## What the task requires
Below are records; reproduce exactly the lines from the one that has "Given: Archive the open email" through the one that has "Screen dimensions: 1255x572", ends included, and nothing more.

[[ Working data open ]]

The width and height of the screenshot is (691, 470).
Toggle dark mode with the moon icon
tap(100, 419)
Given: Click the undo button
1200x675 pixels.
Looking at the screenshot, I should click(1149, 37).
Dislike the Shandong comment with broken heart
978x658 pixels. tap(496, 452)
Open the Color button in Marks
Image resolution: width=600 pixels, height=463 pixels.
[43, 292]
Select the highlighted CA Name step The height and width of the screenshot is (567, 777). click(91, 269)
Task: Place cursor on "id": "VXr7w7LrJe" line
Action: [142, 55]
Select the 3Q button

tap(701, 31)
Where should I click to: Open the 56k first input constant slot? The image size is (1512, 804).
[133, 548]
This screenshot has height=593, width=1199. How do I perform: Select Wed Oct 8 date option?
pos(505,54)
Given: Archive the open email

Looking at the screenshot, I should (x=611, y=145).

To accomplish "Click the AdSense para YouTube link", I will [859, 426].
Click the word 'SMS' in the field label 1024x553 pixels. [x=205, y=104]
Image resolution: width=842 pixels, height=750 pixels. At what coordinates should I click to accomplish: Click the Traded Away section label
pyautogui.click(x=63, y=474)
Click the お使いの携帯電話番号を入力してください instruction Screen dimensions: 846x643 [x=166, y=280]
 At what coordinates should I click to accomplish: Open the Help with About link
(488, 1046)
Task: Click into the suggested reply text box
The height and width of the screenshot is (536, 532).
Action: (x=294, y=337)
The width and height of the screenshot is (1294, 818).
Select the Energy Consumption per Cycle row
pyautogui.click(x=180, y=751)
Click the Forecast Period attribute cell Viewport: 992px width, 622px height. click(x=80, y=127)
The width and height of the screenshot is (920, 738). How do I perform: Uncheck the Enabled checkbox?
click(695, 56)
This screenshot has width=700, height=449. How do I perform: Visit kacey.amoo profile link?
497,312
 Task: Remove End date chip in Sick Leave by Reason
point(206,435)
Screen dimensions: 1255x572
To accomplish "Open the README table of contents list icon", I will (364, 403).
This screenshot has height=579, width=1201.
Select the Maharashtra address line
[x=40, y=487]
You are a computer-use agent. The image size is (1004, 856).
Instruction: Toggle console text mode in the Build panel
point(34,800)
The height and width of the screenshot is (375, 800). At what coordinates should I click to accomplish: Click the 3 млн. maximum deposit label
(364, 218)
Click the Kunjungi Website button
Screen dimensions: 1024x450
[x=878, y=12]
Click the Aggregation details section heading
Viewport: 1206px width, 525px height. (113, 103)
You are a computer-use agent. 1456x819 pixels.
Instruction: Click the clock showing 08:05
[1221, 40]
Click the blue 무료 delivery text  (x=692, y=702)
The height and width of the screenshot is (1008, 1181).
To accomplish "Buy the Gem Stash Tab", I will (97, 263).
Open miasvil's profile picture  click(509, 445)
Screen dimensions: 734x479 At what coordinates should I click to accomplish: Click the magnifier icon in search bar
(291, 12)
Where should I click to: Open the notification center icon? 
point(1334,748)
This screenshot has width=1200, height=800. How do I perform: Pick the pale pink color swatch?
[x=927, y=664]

[[ Working data closed ]]

## Answer space
Given: Archive the open email

Looking at the screenshot, I should (x=611, y=145).

To accomplish "Click the AdSense para YouTube link", I will [859, 426].
Click the word 'SMS' in the field label 1024x553 pixels. [x=205, y=104]
Image resolution: width=842 pixels, height=750 pixels. At what coordinates should I click to accomplish: Click the Traded Away section label
pyautogui.click(x=63, y=474)
Click the お使いの携帯電話番号を入力してください instruction Screen dimensions: 846x643 [x=166, y=280]
 At what coordinates should I click to accomplish: Open the Help with About link
(488, 1046)
Task: Click into the suggested reply text box
The height and width of the screenshot is (536, 532).
Action: (x=294, y=337)
The width and height of the screenshot is (1294, 818).
Select the Energy Consumption per Cycle row
pyautogui.click(x=180, y=751)
Click the Forecast Period attribute cell Viewport: 992px width, 622px height. click(x=80, y=127)
The width and height of the screenshot is (920, 738). How do I perform: Uncheck the Enabled checkbox?
click(695, 56)
This screenshot has width=700, height=449. How do I perform: Visit kacey.amoo profile link?
497,312
 Task: Remove End date chip in Sick Leave by Reason
point(206,435)
Screen dimensions: 1255x572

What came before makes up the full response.